Опустившись на стул, капитан долго ёрзал на нём, будто устраивался поудобнее. Завершив, наконец, и этот обряд, Зувр взял пачку бумаг и принялся раскладывать их по столу, внимательно вглядываясь в каждую. Я наблюдал за ним с интересом: весь ритуал, имевший целью, несомненно, дать мне вволю помучиться перед объяснением, происходил, было ясно как день, из неуверенности, а вдобавок давал исполнителю немного времени, чтобы подумать. В какой-то момент мне даже стало жаль офицера: в городе творится чёрт знает что, наверняка каждая шишка уже чего-нибудь требует, люди волнуются, слухи ползут со скоростью света, а в это время один из зачинщиков валяется без сознания, а второй и последний, кому можно предъявить хоть какие-то обвинения, расселся на табурете и, к гадалке не ходи, уже готов утверждать, что просто стоял рядом и ничего не делал, а потом нёс раненую на руках в больницу, что будет, чёрт возьми, правдой.
Чтобы хоть как-то облегчить его страдания, я, сколько позволяла фигура Даффи, виновато нахохлился и принял услужливое и немного придурковатое выражение лица. Зувр кончил пролистывать бумаги, затравленно огляделся, словно ища, чем бы ещё заняться, взял со стола карандаш, повертел его в пальцах и, поняв, что отступать дальше некуда, поднял взгляд на меня. Я поспешно отвёл глаза.

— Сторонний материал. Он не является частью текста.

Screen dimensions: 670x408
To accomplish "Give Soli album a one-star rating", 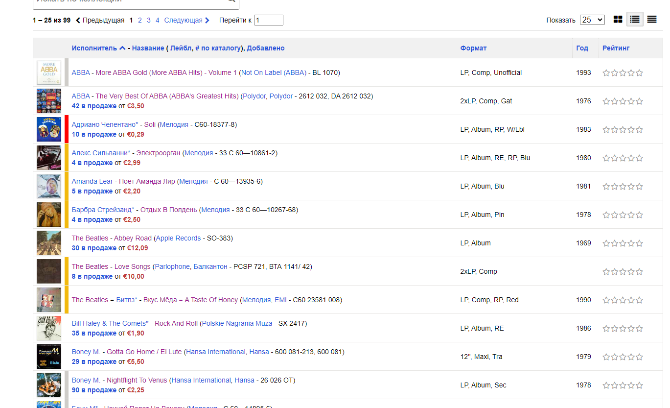I will click(606, 130).
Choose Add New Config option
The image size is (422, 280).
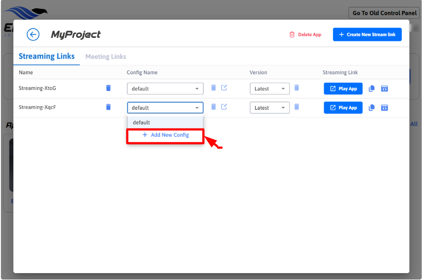point(166,135)
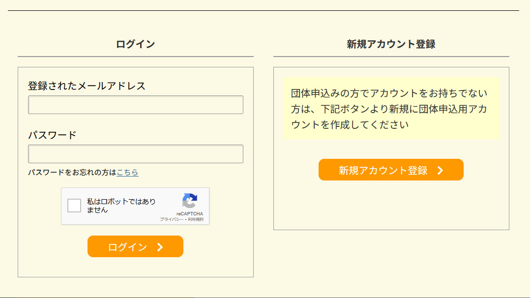530x298 pixels.
Task: Click the 私はロボットではありません label text
Action: click(x=121, y=206)
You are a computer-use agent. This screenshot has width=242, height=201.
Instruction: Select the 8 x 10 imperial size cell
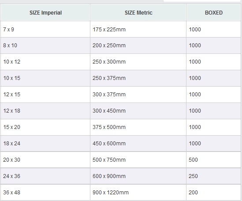(45, 46)
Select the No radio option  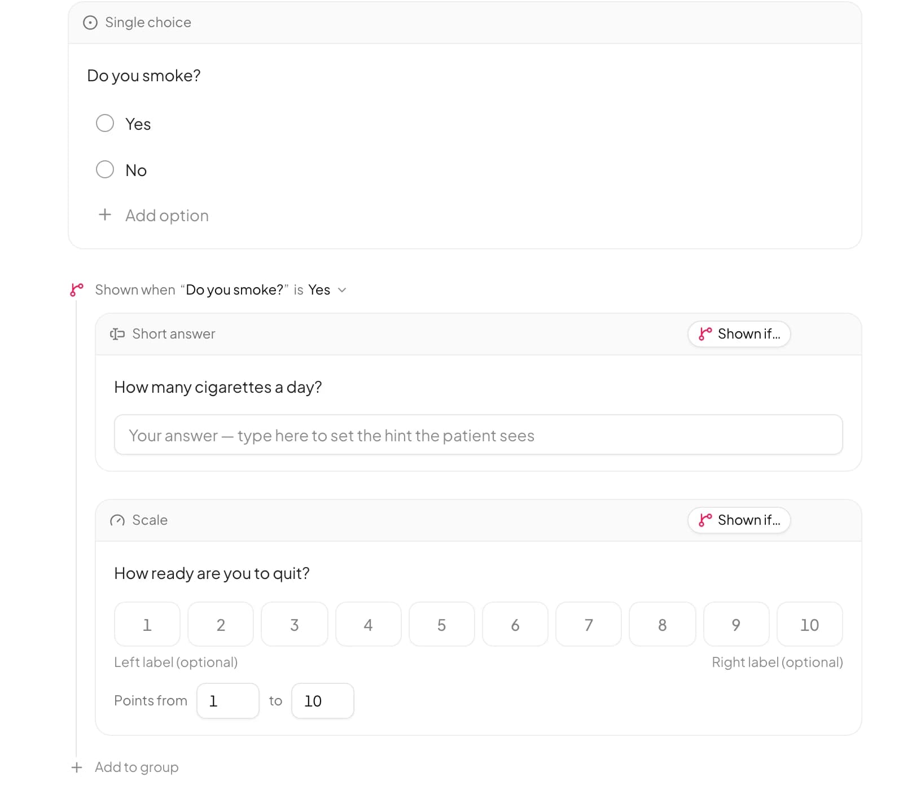(105, 169)
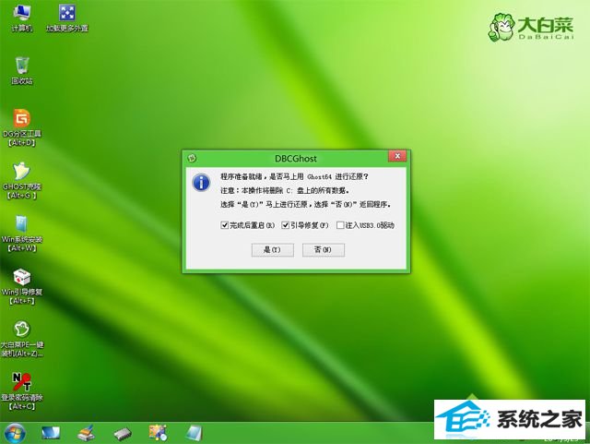
Task: Click the DBCGhost title bar icon
Action: 192,155
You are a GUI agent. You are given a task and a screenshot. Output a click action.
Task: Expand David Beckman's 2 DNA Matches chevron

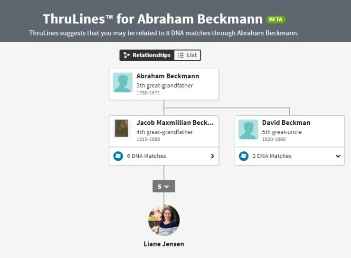click(338, 156)
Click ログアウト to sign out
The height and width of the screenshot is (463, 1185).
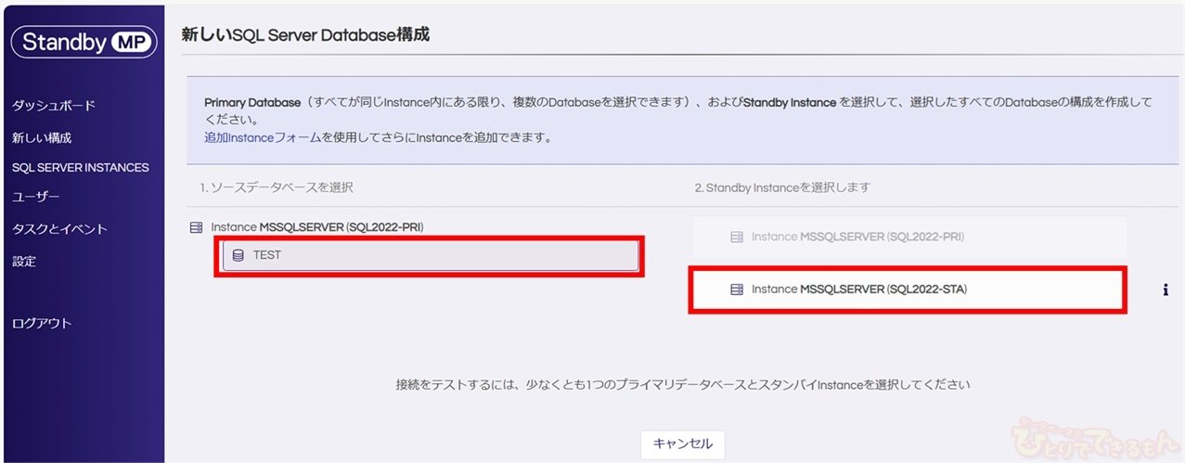click(42, 323)
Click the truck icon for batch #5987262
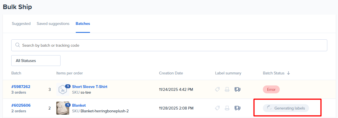 pyautogui.click(x=238, y=89)
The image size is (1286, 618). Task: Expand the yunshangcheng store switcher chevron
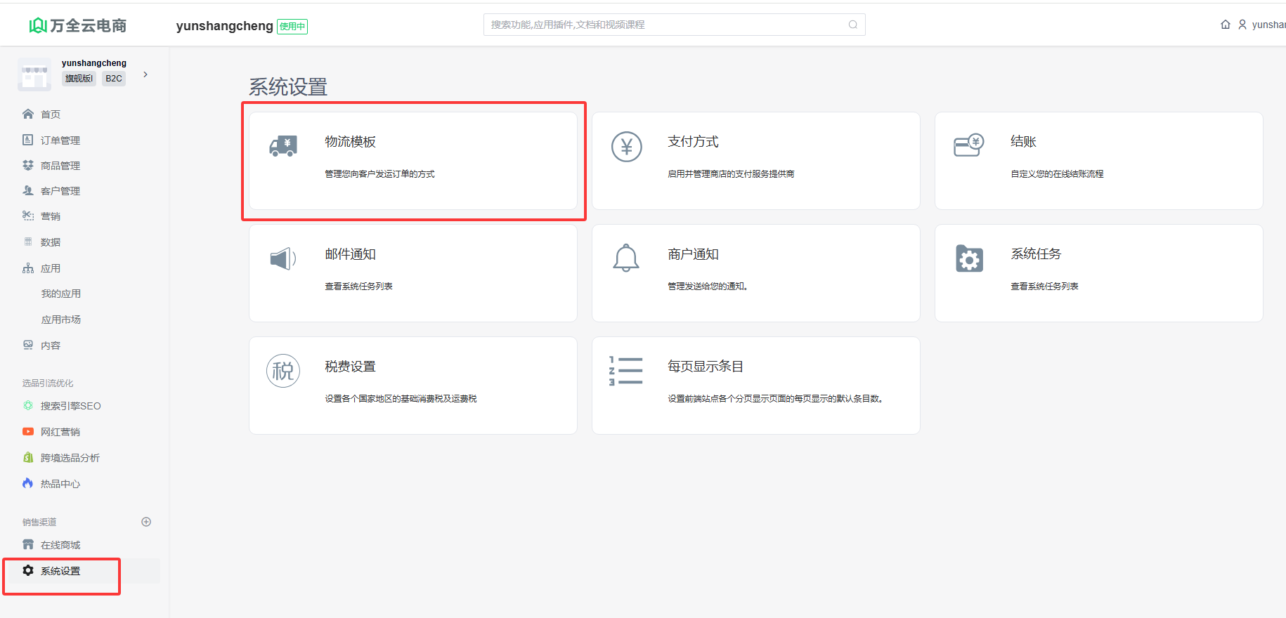[x=145, y=74]
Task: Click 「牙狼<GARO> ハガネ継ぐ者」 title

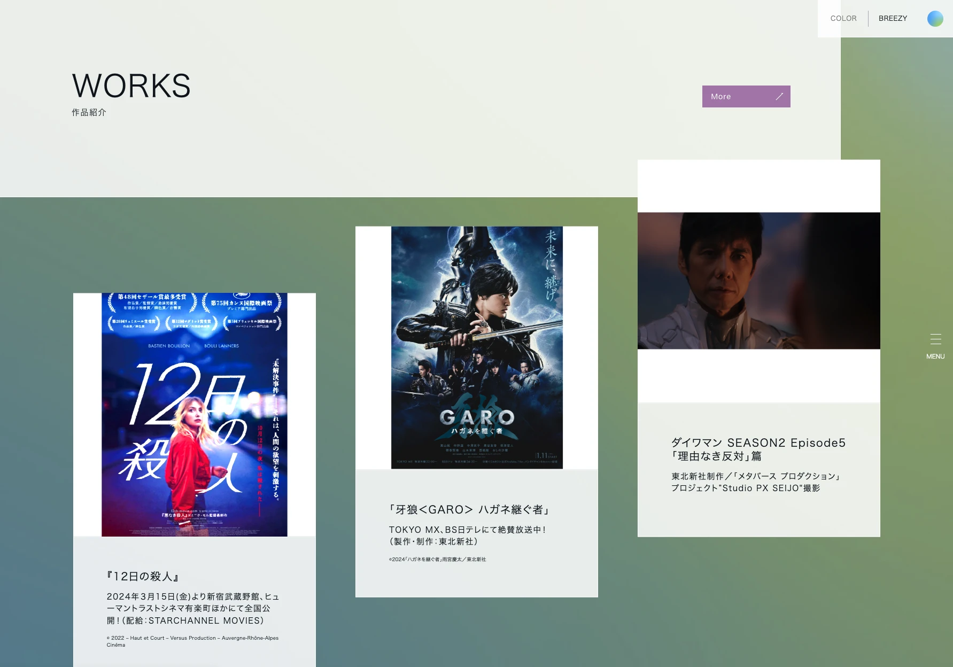Action: tap(469, 509)
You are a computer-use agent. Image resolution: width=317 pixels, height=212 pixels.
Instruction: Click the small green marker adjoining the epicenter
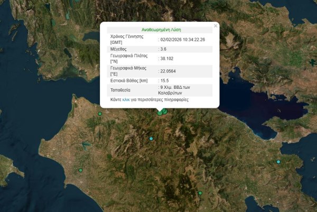[165, 110]
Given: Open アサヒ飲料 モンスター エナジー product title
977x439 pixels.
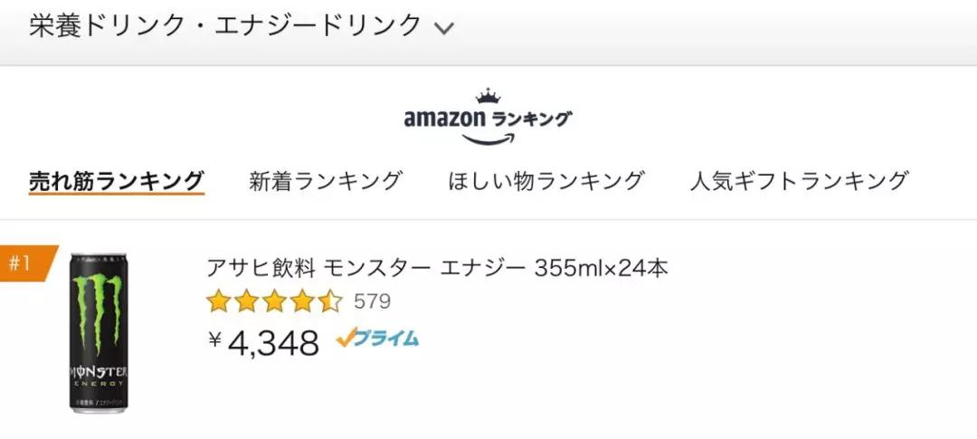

– Ну, что же, займёмся теперь вами, – устало, с деланым равнодушием сказал капитан. – Начнём с самого начала, и давайте, пожалуйста, начистоту.
– Командир, я ничего… – заныл Даффи.
– Всему своё время, – предостерегающе поднял палец офицер. – И всё по порядку, – он отыскал чистый лист бумаги и положил его перед собой. – Фамилия, имя?
– Оулдсен. Даффи Оулдсен, сэр.
– Год рождения?
– …восьмой, сэр.
– В самом деле?
– Нет, сэр. Девятый.
– Что?!
– Новогодняя ночь, сэр. Родители сами не знают.
– Чёрт с вами… Род занятий?
– Охота, сэр.
– За чем именно?
– Куропатки, сэр.
– Куропатки?
– Да, сэр. Иногда – лисы, кролики, кабаны – редко.
– Откуда вы прибыли?
– Из Залунья.
– Насколько «За» – лунье?
– Очень дальнее, сэр. Почти сорок миль[4]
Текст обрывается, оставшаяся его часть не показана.